Extrait du texte
---*---
On peut se demander la raison de cet impact. Rares sont les auteurs à avoir autant rebattu leurs propre cartes, à s’être autant mis en danger pour faire avancer l’histoire de la bande dessinée. Si l’on peut avoir un peu de mal à se rappeler un personnage ou une série marquante de Blutch, c’est que son génie n’a pas été, comme Hergé, Morris ou Riad Sattouf, de créer une seule histoire iconique qui se déploie sur des années mais au contraire d’avoir tout essayé dans la BD.
Il suffit de feuilleter, pour s’en convaincre, les albums parus chez ses différents éditeurs. Quel auteur de bande dessinée peut aujourd’hui affirmer avoir pratiqué autant de styles de dessin ?
---*---
Extrait des données
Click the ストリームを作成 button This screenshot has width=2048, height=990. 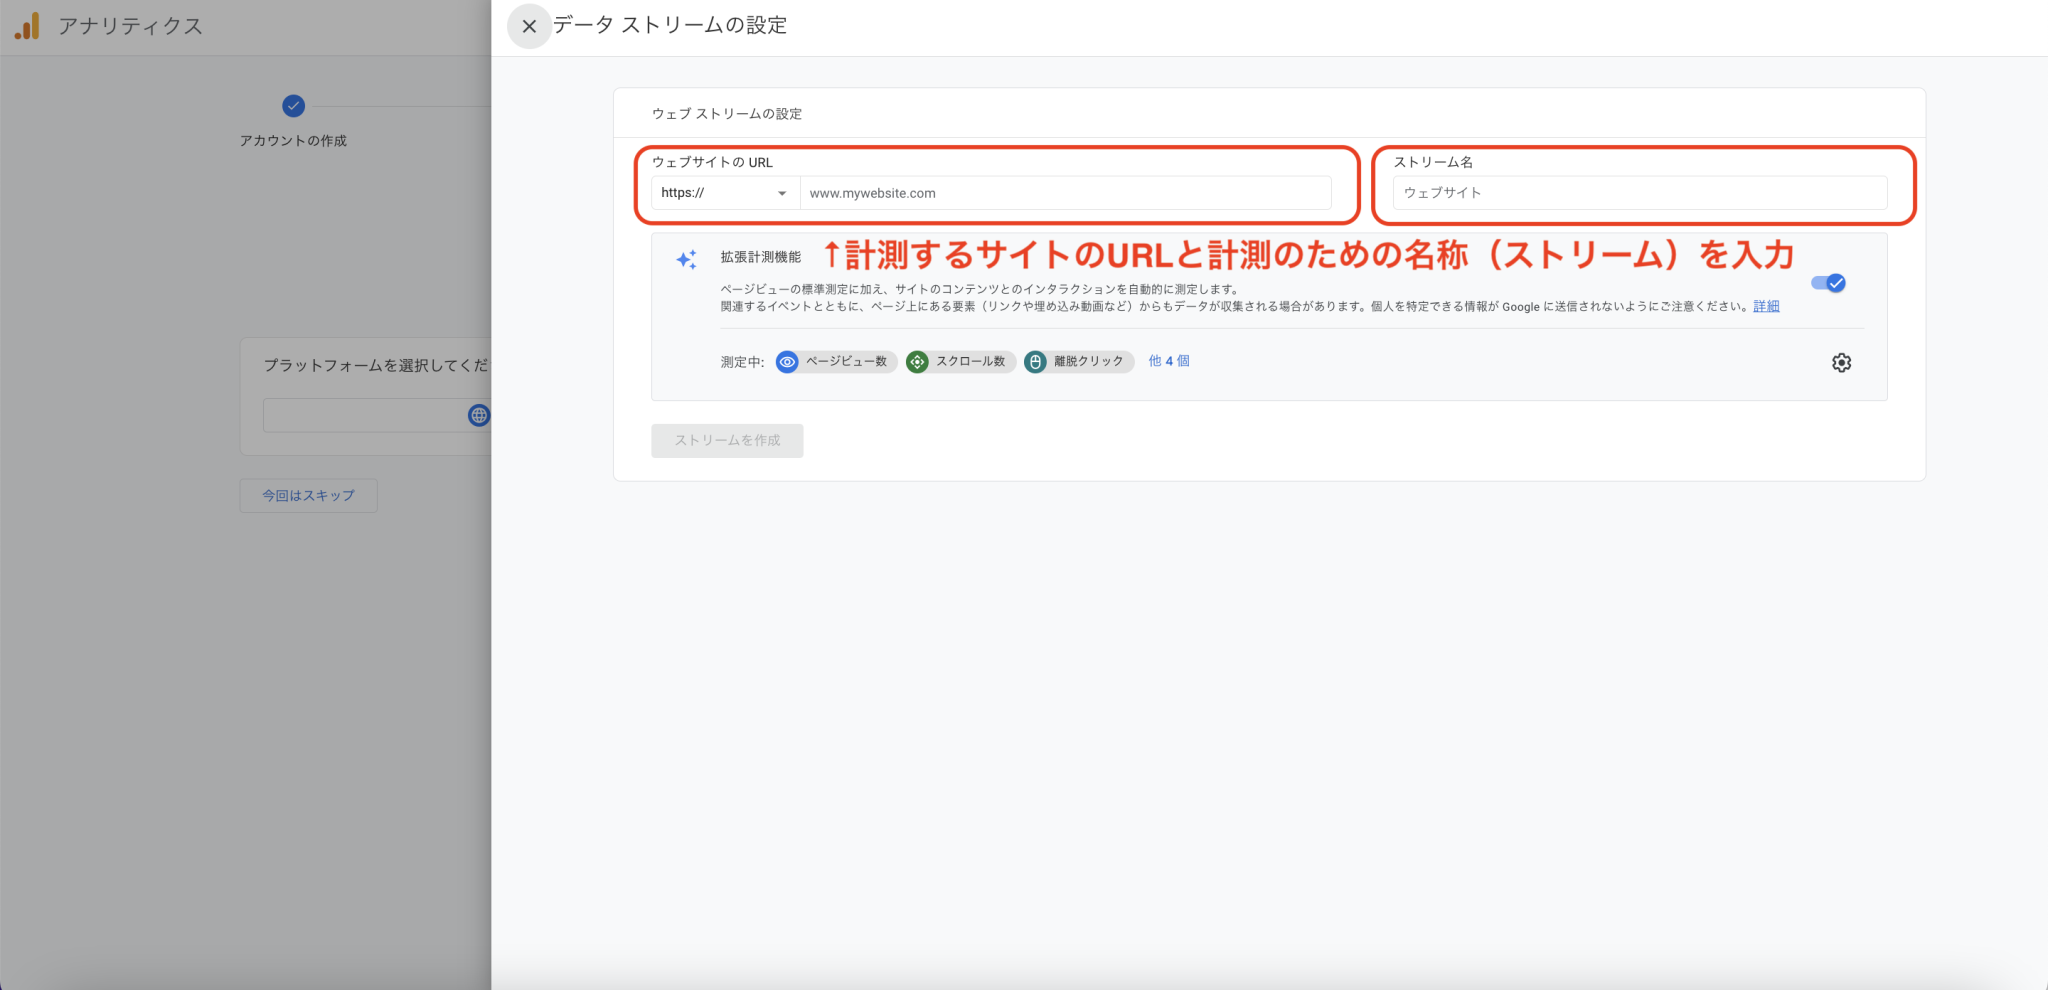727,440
---*---
Votre tâche
D'après le texte sur Blutch, en quoi son génie a-t-il consisté, contrairement à celui d'Hergé, Morris ou Riad Sattouf ?

Réponse attendue
Son génie a été d'avoir tout essayé dans la BD, au lieu de créer une seule histoire iconique qui se déploie sur des années.